• Sep 14, 2025

Are We Meeting Children’s Needs, or Our Own Need for Control?

  • Maria Chaffin

One of the hardest truths we face as educators and parents is this: sometimes our need for control gets in the way of giving children what they truly need.

Montessori reminds us to follow the child. But if we’re honest, our nervous systems, our preconceptions, and even our unconscious judgments often pull us back into control. We forget that the child is at the center, not us.

Think about the start of the school year. We all know the child who doesn’t seem to follow the rules, who can’t calm their body, who is constantly moving and being called out. A month in, and all anyone talks about is how impossible this child is, how they can’t listen, how everything is “their fault.” Soon the whole classroom, even the staff, starts to see this child only through a negative lens.

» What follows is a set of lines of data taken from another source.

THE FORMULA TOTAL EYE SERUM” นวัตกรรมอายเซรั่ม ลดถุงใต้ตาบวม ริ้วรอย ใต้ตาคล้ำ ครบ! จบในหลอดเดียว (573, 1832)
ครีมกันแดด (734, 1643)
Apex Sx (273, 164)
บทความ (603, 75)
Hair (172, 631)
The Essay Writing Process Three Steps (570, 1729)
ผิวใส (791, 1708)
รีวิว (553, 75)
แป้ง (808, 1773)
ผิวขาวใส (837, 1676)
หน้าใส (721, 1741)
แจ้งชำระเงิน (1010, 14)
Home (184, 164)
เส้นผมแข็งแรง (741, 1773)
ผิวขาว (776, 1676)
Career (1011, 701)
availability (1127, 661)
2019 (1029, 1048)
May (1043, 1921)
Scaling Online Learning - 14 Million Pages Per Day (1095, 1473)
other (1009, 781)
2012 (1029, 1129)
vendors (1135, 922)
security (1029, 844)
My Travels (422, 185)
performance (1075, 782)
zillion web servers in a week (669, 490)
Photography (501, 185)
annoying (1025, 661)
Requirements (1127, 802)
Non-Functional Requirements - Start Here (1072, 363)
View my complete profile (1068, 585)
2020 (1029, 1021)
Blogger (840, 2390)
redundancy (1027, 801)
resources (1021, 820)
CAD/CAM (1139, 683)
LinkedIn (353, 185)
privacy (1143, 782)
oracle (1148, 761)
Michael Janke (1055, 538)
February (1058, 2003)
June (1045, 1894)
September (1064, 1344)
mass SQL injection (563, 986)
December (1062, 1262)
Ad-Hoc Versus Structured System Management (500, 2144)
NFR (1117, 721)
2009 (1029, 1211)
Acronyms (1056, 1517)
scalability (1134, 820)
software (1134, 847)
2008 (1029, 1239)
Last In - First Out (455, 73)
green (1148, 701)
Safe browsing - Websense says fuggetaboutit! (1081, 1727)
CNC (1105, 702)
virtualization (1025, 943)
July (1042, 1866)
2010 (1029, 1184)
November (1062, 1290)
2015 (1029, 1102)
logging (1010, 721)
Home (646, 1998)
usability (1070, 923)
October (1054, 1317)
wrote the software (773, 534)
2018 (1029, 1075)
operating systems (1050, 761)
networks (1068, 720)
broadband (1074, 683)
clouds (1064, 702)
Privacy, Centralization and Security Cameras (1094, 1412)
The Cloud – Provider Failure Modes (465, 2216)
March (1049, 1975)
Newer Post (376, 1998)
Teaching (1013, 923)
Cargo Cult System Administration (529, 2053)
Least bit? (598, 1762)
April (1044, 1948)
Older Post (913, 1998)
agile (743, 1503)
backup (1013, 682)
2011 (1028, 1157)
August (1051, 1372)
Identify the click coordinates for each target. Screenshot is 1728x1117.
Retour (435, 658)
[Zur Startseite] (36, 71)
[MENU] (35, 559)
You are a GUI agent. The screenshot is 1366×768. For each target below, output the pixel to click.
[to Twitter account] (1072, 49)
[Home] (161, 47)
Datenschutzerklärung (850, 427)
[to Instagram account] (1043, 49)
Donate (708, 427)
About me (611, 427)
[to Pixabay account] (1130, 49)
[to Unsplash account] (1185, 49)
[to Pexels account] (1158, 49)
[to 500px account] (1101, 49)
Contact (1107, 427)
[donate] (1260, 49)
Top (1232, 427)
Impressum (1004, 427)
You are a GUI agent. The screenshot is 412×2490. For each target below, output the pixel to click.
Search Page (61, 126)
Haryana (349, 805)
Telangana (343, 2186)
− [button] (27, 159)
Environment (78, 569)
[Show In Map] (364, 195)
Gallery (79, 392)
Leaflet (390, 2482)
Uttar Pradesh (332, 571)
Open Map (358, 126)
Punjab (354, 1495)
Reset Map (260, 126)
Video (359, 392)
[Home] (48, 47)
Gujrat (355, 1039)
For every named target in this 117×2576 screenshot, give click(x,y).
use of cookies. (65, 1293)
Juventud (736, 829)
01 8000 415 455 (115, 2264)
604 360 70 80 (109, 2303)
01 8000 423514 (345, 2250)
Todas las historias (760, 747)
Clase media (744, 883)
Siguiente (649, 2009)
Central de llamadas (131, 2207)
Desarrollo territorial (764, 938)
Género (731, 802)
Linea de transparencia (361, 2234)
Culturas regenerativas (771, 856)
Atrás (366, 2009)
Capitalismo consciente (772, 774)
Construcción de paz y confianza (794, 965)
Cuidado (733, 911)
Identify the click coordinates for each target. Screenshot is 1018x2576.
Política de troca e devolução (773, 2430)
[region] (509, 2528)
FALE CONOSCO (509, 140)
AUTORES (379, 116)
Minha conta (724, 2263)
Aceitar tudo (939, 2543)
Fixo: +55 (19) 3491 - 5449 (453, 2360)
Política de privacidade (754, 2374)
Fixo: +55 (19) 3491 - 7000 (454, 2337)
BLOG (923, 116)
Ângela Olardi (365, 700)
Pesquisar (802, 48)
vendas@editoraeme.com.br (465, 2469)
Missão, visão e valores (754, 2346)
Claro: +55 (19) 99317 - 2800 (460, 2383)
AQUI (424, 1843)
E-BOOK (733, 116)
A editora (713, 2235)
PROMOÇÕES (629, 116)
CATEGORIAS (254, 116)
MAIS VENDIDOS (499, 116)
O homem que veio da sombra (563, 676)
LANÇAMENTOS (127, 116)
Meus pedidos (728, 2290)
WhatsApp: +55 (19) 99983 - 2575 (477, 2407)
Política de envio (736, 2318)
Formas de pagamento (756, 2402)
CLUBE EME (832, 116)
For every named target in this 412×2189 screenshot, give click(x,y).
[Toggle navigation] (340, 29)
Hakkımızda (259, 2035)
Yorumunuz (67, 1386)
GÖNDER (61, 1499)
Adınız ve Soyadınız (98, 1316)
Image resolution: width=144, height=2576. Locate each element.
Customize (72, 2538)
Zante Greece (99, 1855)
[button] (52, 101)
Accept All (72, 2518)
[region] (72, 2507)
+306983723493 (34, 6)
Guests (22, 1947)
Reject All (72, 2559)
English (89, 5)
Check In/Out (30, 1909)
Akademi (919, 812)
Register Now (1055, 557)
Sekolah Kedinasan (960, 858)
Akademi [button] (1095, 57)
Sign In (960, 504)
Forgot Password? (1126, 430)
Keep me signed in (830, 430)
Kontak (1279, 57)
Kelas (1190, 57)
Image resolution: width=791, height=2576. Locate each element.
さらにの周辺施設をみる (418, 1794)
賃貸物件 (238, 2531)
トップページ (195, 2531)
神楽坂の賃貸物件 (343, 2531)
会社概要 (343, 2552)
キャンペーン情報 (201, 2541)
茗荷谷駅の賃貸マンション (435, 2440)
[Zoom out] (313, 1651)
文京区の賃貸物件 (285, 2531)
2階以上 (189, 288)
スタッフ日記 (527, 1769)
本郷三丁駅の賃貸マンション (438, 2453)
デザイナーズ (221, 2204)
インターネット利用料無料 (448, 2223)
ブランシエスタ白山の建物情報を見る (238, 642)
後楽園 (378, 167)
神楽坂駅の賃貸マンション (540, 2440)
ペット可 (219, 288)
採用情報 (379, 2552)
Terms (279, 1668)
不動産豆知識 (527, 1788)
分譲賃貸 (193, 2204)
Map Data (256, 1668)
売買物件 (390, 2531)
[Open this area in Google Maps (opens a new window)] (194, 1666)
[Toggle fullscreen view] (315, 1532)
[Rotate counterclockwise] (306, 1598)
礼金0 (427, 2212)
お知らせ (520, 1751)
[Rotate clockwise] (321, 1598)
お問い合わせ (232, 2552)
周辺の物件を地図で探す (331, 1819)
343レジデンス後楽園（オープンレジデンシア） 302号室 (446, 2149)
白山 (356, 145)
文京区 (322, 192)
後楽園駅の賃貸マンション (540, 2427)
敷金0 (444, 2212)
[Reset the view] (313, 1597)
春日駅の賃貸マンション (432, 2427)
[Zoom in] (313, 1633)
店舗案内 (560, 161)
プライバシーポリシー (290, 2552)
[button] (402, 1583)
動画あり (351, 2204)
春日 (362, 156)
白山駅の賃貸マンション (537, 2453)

And let’s be real, sometimes the thoughts that creep into our minds are even harsher:

“He’s sneaky.”

“She’s planning this.”

“He’s lazy.”

“She’s doing this on purpose.”

“He’s trying to bother his friends.”

But here’s the truth: that child has something to say to us. Their behavior is communication. And if every interaction, every body language cue, every whispered comment about them fills their “negative bucket,” what chance do they have? And if that child hears the same words about themselves, day after day—“you can’t,” “you don’t,” “you’re too much”—what do we expect will happen? If we, the adults, don’t start changing, nothing will change for them.

The question is not “What’s wrong with the child?” but “What are we doing for this child?” Are we unintentionally filling their day with criticism, frustration, and blame? Or are we consciously flipping the script, choosing to look for positives, to highlight strengths, to give them dignity and hope in the classroom community?

Every child carries two buckets. The negative one fills fast, especially for kids who move differently, learn differently, or communicate differently. But when we make it our mission to fill the positive bucket, with encouragement, with belief, with love, the whole picture shifts.

So the challenge for us, especially at the start of the year, is simple but radical:

👉 Stop feeding the negative bucket.

👉 Start pouring into the positive one.

Because it’s not the child who needs fixing. It’s us, the adults, who must prepare ourselves differently. That’s the real work of following the child.